• _Data records_
++++++
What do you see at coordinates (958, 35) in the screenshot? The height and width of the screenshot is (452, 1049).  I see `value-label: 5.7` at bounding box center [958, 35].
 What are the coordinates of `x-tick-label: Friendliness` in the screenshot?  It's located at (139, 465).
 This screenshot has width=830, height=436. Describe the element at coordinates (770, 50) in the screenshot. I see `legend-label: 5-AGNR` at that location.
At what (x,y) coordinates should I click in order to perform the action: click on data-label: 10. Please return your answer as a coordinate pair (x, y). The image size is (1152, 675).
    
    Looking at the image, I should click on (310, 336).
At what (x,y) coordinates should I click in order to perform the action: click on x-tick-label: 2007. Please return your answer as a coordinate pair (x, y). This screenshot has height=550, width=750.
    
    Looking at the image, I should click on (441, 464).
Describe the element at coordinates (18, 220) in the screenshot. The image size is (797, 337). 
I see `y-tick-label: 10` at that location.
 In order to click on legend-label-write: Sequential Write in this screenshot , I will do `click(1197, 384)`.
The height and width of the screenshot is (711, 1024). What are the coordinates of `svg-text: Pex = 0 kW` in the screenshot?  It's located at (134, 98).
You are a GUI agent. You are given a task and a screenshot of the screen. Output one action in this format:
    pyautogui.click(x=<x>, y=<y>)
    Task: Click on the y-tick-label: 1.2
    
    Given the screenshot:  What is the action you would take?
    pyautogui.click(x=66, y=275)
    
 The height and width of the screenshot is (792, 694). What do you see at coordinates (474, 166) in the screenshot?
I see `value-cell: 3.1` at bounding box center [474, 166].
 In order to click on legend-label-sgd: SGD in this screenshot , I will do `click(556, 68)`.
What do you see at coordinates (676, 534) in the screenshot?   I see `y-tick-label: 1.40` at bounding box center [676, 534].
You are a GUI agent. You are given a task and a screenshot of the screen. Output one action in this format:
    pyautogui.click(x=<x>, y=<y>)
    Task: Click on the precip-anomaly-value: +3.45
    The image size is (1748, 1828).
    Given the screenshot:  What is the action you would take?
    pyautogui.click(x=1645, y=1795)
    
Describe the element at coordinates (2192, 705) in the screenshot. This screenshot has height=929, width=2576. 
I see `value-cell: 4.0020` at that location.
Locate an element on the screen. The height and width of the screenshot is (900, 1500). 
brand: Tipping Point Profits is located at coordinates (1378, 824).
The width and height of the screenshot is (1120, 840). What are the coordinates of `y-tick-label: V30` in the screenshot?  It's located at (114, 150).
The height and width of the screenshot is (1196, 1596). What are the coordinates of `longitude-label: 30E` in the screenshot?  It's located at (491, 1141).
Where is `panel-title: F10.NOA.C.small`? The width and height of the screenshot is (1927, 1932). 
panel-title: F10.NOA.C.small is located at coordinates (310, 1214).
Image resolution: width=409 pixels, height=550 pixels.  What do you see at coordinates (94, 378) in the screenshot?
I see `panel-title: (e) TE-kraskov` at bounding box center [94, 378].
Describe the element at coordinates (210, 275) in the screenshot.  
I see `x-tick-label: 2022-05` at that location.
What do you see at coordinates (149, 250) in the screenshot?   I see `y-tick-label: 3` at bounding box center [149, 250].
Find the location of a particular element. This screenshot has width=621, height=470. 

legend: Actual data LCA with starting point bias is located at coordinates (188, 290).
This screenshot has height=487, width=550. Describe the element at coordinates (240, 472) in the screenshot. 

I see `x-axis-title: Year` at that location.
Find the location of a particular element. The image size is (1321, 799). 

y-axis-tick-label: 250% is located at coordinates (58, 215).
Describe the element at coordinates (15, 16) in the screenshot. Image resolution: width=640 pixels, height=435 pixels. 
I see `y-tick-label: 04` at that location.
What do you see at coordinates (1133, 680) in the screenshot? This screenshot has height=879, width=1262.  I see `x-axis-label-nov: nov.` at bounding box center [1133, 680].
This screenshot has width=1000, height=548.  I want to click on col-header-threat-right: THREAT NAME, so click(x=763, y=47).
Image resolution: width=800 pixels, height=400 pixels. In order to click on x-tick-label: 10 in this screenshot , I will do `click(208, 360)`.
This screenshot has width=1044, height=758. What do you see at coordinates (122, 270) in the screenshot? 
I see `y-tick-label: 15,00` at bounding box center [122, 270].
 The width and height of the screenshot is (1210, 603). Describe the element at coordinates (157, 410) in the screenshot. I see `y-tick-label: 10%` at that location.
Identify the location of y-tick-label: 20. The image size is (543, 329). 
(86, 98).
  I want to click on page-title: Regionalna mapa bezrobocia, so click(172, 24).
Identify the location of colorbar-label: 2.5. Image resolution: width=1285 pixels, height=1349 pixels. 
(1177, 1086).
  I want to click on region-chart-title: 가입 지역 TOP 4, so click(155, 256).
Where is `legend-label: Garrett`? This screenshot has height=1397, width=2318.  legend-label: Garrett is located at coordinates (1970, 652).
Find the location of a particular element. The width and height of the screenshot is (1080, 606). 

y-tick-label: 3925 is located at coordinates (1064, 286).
++++++
• _Task prompt_
Present every line of the entries above as a Markdown table with two columns, "Row" for a running number and "Line" for the text of that line, omitting any blank lines.

• _Answer for this exercise_
| Row | Line |
|---|---|
| 1 | What do you see at coordinates (958, 35) in the screenshot? The height and width of the screenshot is (452, 1049).  I see `value-label: 5.7` at bounding box center [958, 35]. |
| 2 |  What are the coordinates of `x-tick-label: Friendliness` in the screenshot?  It's located at (139, 465). |
| 3 |  This screenshot has width=830, height=436. Describe the element at coordinates (770, 50) in the screenshot. I see `legend-label: 5-AGNR` at that location. |
| 4 | At what (x,y) coordinates should I click in order to perform the action: click on data-label: 10. Please return your answer as a coordinate pair (x, y). The image size is (1152, 675). |
| 5 |     Looking at the image, I should click on (310, 336). |
| 6 | At what (x,y) coordinates should I click in order to perform the action: click on x-tick-label: 2007. Please return your answer as a coordinate pair (x, y). This screenshot has height=550, width=750. |
| 7 |     Looking at the image, I should click on (441, 464). |
| 8 | Describe the element at coordinates (18, 220) in the screenshot. The image size is (797, 337).  |
| 9 | I see `y-tick-label: 10` at that location. |
| 10 |  In order to click on legend-label-write: Sequential Write in this screenshot , I will do `click(1197, 384)`. |
| 11 | The height and width of the screenshot is (711, 1024). What are the coordinates of `svg-text: Pex = 0 kW` in the screenshot?  It's located at (134, 98). |
| 12 | You are a GUI agent. You are given a task and a screenshot of the screen. Output one action in this format: |
| 13 |     pyautogui.click(x=<x>, y=<y>) |
| 14 |     Task: Click on the y-tick-label: 1.2 |
| 15 |     Given the screenshot:  What is the action you would take? |
| 16 |     pyautogui.click(x=66, y=275) |
| 17 |  The height and width of the screenshot is (792, 694). What do you see at coordinates (474, 166) in the screenshot? |
| 18 | I see `value-cell: 3.1` at bounding box center [474, 166]. |
| 19 |  In order to click on legend-label-sgd: SGD in this screenshot , I will do `click(556, 68)`. |
| 20 | What do you see at coordinates (676, 534) in the screenshot?   I see `y-tick-label: 1.40` at bounding box center [676, 534]. |
| 21 | You are a GUI agent. You are given a task and a screenshot of the screen. Output one action in this format: |
| 22 |     pyautogui.click(x=<x>, y=<y>) |
| 23 |     Task: Click on the precip-anomaly-value: +3.45 |
| 24 |     The image size is (1748, 1828). |
| 25 |     Given the screenshot:  What is the action you would take? |
| 26 |     pyautogui.click(x=1645, y=1795) |
| 27 | Describe the element at coordinates (2192, 705) in the screenshot. This screenshot has height=929, width=2576.  |
| 28 | I see `value-cell: 4.0020` at that location. |
| 29 | Locate an element on the screen. The height and width of the screenshot is (900, 1500).  |
| 30 | brand: Tipping Point Profits is located at coordinates (1378, 824). |
| 31 | The width and height of the screenshot is (1120, 840). What are the coordinates of `y-tick-label: V30` in the screenshot?  It's located at (114, 150). |
| 32 | The height and width of the screenshot is (1196, 1596). What are the coordinates of `longitude-label: 30E` in the screenshot?  It's located at (491, 1141). |
| 33 | Where is `panel-title: F10.NOA.C.small`? The width and height of the screenshot is (1927, 1932).  |
| 34 | panel-title: F10.NOA.C.small is located at coordinates (310, 1214). |
| 35 | Image resolution: width=409 pixels, height=550 pixels.  What do you see at coordinates (94, 378) in the screenshot? |
| 36 | I see `panel-title: (e) TE-kraskov` at bounding box center [94, 378]. |
| 37 | Describe the element at coordinates (210, 275) in the screenshot.   |
| 38 | I see `x-tick-label: 2022-05` at that location. |
| 39 | What do you see at coordinates (149, 250) in the screenshot?   I see `y-tick-label: 3` at bounding box center [149, 250]. |
| 40 | Find the location of a particular element. This screenshot has width=621, height=470.  |
| 41 | legend: Actual data LCA with starting point bias is located at coordinates (188, 290). |
| 42 | This screenshot has height=487, width=550. Describe the element at coordinates (240, 472) in the screenshot.  |
| 43 | I see `x-axis-title: Year` at that location. |
| 44 | Find the location of a particular element. The image size is (1321, 799).  |
| 45 | y-axis-tick-label: 250% is located at coordinates (58, 215). |
| 46 | Describe the element at coordinates (15, 16) in the screenshot. Image resolution: width=640 pixels, height=435 pixels.  |
| 47 | I see `y-tick-label: 04` at that location. |
| 48 | What do you see at coordinates (1133, 680) in the screenshot? This screenshot has height=879, width=1262.  I see `x-axis-label-nov: nov.` at bounding box center [1133, 680]. |
| 49 | This screenshot has width=1000, height=548.  I want to click on col-header-threat-right: THREAT NAME, so click(x=763, y=47). |
| 50 | Image resolution: width=800 pixels, height=400 pixels. In order to click on x-tick-label: 10 in this screenshot , I will do `click(208, 360)`. |
| 51 | This screenshot has width=1044, height=758. What do you see at coordinates (122, 270) in the screenshot?  |
| 52 | I see `y-tick-label: 15,00` at bounding box center [122, 270]. |
| 53 |  The width and height of the screenshot is (1210, 603). Describe the element at coordinates (157, 410) in the screenshot. I see `y-tick-label: 10%` at that location. |
| 54 | Identify the location of y-tick-label: 20. The image size is (543, 329).  |
| 55 | (86, 98). |
| 56 |   I want to click on page-title: Regionalna mapa bezrobocia, so click(172, 24). |
| 57 | Identify the location of colorbar-label: 2.5. Image resolution: width=1285 pixels, height=1349 pixels.  |
| 58 | (1177, 1086). |
| 59 |   I want to click on region-chart-title: 가입 지역 TOP 4, so click(155, 256). |
| 60 | Where is `legend-label: Garrett`? This screenshot has height=1397, width=2318.  legend-label: Garrett is located at coordinates (1970, 652). |
| 61 | Find the location of a particular element. The width and height of the screenshot is (1080, 606).  |
| 62 | y-tick-label: 3925 is located at coordinates (1064, 286). |